Никогда не думала, что доживу до ста. Думаю, ну, лет 80 проживу – и ладно. Гляжу, 85, 90 – а тут уже пошло 99. Матушки мои!
Когда перестала работать, мне больно плохо было. Сейчас уже стала отвыкать немножко, а то говорю: дайте мне чего-нибудь делать, хотя бы ягоду перебирать. Без работы не могла.
В другой раз думаю: да за что ты мне, Господь, дал столько жизни?! Или ты меня полюбил, или ты меня наказал? Вот отгадай. Сама не знаю. У Бога этот секрет.
У меня внутри все здоровое, даже зубов много своих, память крепкая. Вот только глазки стали плохо видеть, ушки не слышат, как у той лисы – сказку помните? Так и у меня. А умирать буду от сердца – так чувствую.
О прошлом
Мы здесь только в гостях. Предки жили, и после нас будут жить. Но мне плохо в гостях пришлось. Нехорошую жизнь прожила, тяжелую. Отразилась на нас шибко война.
На свеклу до сих пор смотреть не могу – столько ее наелась во время войны. Тогда всяку траву ели: лебеду молотили, просянку. Дети просянку не едят. Вынесешь ее на мороз, она замерзнет, тогда только грызут. А ты вернешься в дом, плачешь.
У нас в селе мода была такая: по осени урожай собрали, быка кололи, в школе собирались женщины и делали на весь колхоз пельмени. Каждому – по 50 пельмешков. И большим, и маленьким. Я один год как раз родила, на печке еще лежала. Гляжу: мне несут большую чашку пельменев. Хорошо жили до войны. Муж ко мне хорошо обращался, и я – к нему. Как бы так все время жить – лучше и не надо!

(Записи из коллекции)
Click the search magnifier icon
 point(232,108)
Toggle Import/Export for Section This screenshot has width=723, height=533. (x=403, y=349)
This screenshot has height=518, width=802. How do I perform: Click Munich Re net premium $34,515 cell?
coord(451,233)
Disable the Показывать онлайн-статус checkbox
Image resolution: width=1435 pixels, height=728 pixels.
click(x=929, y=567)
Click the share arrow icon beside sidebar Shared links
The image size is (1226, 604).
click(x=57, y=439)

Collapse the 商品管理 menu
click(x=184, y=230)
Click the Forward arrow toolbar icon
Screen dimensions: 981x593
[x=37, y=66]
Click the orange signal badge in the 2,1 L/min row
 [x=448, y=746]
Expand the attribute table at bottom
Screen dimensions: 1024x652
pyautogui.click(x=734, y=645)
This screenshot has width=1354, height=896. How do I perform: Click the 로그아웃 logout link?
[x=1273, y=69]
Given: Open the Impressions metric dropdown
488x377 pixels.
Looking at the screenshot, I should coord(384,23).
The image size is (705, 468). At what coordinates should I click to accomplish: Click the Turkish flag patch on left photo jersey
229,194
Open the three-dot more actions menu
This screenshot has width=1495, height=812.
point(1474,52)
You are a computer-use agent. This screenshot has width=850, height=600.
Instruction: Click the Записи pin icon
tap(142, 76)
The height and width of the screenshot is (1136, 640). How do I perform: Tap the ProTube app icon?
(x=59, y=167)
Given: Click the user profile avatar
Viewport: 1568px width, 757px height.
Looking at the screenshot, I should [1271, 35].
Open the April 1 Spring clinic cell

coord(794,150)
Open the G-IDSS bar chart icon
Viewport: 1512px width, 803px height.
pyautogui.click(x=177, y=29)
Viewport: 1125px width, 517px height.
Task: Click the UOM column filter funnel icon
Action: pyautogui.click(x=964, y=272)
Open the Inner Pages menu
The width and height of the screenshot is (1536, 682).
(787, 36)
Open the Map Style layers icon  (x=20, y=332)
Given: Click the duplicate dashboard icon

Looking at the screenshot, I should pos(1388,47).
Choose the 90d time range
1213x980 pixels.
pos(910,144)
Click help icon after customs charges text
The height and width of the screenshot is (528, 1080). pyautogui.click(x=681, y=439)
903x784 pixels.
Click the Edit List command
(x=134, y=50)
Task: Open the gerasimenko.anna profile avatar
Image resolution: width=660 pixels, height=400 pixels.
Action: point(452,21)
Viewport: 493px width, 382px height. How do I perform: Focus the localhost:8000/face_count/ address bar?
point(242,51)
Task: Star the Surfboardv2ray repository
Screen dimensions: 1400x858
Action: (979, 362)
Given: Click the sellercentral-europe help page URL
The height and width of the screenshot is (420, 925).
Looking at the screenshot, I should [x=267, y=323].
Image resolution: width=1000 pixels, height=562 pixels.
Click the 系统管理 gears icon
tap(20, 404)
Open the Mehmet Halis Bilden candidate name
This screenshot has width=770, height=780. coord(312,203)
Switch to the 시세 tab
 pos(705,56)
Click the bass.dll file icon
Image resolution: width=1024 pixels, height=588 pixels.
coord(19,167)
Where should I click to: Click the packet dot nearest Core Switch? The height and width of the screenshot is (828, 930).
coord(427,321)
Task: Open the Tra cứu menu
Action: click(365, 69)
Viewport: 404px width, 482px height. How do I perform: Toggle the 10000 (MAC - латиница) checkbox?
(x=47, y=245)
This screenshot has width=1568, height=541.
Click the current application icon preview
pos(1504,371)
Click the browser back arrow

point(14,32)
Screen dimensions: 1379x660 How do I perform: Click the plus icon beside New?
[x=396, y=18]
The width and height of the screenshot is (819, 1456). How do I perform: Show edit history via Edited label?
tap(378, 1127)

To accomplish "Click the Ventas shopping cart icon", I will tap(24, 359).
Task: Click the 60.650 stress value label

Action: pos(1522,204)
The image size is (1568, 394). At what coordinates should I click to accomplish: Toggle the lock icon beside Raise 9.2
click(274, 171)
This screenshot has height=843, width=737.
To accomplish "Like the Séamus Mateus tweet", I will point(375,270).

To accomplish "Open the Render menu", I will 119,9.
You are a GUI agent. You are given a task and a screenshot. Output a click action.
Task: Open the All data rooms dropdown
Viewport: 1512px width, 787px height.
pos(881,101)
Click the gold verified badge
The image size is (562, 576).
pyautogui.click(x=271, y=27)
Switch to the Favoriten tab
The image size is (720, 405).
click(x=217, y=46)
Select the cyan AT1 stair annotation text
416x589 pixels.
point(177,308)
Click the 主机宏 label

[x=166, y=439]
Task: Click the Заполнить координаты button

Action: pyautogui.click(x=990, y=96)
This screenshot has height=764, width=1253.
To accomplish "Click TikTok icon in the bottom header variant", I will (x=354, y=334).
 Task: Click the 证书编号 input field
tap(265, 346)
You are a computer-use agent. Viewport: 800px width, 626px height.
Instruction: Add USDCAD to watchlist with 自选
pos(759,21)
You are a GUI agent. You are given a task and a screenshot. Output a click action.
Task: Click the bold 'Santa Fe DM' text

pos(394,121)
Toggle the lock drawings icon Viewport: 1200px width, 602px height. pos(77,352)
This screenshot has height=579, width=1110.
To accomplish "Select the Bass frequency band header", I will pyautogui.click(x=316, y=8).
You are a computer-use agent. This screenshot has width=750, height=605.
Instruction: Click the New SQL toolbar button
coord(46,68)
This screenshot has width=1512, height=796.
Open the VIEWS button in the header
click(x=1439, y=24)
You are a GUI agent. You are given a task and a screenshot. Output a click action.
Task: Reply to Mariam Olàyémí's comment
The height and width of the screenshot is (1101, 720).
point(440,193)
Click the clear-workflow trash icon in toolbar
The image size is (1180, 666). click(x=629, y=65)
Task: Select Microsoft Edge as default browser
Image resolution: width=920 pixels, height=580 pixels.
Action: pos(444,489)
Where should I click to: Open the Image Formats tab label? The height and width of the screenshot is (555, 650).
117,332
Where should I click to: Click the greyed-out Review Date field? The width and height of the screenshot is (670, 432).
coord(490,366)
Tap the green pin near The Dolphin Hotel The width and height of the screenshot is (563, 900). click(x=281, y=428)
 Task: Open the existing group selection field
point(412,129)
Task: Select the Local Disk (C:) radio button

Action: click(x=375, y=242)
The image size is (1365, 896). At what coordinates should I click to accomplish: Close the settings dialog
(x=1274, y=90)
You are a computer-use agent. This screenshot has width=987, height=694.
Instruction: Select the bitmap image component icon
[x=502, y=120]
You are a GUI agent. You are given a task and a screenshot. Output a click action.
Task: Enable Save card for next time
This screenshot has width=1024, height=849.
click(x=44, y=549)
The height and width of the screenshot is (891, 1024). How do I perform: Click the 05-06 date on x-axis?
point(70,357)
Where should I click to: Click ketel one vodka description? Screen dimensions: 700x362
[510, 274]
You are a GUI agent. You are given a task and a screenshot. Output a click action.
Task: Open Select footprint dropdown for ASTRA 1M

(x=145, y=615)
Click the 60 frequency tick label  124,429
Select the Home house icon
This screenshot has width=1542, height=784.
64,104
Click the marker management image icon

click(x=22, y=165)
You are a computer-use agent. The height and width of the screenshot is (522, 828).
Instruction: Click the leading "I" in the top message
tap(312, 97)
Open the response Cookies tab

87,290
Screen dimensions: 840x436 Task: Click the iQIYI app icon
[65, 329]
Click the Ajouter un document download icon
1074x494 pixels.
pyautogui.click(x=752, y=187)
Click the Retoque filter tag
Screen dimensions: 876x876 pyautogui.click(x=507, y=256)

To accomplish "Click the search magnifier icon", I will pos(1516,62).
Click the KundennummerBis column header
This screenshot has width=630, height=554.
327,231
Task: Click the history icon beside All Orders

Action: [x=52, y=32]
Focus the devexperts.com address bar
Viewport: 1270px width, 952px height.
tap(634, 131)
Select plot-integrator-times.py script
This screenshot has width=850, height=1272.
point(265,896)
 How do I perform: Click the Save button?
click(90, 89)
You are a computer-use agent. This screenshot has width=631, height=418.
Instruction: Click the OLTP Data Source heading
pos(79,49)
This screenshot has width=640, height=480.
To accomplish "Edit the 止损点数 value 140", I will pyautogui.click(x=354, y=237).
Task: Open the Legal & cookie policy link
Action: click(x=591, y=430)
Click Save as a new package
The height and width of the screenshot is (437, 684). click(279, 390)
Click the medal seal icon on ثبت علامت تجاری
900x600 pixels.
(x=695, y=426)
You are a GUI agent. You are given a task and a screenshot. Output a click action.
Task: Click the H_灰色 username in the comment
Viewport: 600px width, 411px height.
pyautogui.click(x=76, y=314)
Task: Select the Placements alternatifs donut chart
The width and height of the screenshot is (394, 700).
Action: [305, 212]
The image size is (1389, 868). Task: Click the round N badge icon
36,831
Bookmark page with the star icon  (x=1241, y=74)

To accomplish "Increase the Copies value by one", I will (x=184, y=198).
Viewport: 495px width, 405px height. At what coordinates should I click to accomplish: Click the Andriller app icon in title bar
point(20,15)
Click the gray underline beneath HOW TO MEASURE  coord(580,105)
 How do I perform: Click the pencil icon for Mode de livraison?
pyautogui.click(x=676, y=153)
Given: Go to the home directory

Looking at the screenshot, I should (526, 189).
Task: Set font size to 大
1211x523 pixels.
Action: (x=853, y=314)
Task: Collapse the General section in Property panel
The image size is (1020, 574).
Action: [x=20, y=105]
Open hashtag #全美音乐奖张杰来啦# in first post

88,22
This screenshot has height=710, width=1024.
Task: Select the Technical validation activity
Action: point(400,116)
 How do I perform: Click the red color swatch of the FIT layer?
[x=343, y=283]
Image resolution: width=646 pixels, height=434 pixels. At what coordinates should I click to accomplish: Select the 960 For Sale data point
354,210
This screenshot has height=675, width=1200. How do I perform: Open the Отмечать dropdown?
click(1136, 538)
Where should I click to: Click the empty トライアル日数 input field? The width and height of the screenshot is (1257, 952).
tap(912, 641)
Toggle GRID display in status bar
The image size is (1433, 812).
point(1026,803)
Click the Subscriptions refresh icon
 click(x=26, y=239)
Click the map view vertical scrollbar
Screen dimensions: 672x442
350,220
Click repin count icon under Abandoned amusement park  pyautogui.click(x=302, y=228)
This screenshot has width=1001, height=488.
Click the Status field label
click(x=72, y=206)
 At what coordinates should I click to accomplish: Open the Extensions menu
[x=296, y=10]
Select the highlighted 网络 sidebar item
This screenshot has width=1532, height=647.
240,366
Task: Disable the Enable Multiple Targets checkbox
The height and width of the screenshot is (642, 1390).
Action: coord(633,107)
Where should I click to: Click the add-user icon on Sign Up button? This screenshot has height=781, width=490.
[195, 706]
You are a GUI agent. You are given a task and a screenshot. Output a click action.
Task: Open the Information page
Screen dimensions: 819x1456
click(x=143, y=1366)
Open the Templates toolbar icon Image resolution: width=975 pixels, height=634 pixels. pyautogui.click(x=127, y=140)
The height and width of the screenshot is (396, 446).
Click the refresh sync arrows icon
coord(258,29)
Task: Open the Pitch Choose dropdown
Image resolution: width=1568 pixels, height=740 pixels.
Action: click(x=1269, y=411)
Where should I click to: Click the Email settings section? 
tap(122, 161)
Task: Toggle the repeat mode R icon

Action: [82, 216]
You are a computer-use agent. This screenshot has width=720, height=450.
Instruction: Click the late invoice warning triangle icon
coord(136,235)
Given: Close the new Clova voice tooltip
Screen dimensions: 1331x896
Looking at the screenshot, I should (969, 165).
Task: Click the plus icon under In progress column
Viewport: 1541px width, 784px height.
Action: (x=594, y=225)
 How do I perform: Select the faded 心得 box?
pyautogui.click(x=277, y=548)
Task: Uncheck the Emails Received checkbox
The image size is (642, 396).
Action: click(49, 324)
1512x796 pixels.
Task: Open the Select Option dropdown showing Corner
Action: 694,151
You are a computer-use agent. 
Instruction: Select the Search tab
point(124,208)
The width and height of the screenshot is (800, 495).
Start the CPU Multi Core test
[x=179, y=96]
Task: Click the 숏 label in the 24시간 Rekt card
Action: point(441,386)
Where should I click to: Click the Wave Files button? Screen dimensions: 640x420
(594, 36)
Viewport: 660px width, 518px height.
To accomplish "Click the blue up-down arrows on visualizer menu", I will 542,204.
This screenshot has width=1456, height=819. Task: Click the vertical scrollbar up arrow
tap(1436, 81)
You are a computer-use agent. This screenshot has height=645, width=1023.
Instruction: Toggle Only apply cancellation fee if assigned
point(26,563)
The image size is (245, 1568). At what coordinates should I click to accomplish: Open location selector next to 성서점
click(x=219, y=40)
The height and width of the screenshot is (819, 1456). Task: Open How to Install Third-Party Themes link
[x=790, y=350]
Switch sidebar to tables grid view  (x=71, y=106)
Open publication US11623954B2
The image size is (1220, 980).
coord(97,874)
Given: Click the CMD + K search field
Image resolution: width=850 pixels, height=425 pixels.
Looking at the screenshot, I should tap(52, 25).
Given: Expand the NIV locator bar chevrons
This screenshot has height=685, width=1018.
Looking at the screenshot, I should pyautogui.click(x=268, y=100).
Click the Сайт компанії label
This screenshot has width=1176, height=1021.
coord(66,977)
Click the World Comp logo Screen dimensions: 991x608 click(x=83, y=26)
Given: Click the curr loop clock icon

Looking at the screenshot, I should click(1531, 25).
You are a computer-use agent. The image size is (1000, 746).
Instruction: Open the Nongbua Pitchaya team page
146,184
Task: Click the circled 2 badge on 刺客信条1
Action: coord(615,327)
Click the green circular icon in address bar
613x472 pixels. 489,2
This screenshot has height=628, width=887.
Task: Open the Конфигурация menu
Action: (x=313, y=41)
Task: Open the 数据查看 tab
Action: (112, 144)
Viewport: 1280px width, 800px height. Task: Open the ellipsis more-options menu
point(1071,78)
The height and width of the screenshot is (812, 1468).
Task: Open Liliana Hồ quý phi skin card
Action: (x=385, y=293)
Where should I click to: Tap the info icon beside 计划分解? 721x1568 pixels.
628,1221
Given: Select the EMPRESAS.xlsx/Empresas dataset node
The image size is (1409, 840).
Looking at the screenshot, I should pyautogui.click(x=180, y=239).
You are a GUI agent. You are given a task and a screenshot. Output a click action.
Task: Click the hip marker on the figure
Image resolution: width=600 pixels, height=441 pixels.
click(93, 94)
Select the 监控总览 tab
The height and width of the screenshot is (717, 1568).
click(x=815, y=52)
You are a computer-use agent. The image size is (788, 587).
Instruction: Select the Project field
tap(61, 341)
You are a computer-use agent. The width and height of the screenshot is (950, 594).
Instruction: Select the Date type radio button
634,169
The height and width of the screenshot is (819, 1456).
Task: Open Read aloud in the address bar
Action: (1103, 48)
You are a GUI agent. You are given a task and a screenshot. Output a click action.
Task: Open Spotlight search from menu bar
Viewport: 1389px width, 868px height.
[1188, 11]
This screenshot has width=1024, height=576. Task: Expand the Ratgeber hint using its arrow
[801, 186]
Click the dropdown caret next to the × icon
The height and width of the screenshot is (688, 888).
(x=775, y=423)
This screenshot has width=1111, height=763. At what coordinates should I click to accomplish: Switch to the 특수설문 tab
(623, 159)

Что нужно сделать:
1. Сколько пельменей доставалось каждому, когда в селе делали пельмени на весь колхоз, согласно тексту о долгой жизни?
2. Перепишите дословно из текста о долгой жизни фрагмент от слов "В другой раз" до слов "сердца – так чувствую." включительно.

Ожидаемые результаты:
1. Каждому давали по 50 пельмешков, и большим, и маленьким.

2.
В другой раз думаю: да за что ты мне, Господь, дал столько жизни?! Или ты меня полюбил, или ты меня наказал? Вот отгадай. Сама не знаю. У Бога этот секрет.
У меня внутри все здоровое, даже зубов много своих, память крепкая. Вот только глазки стали плохо видеть, ушки не слышат, как у той лисы – сказку помните? Так и у меня. А умирать буду от сердца – так чувствую.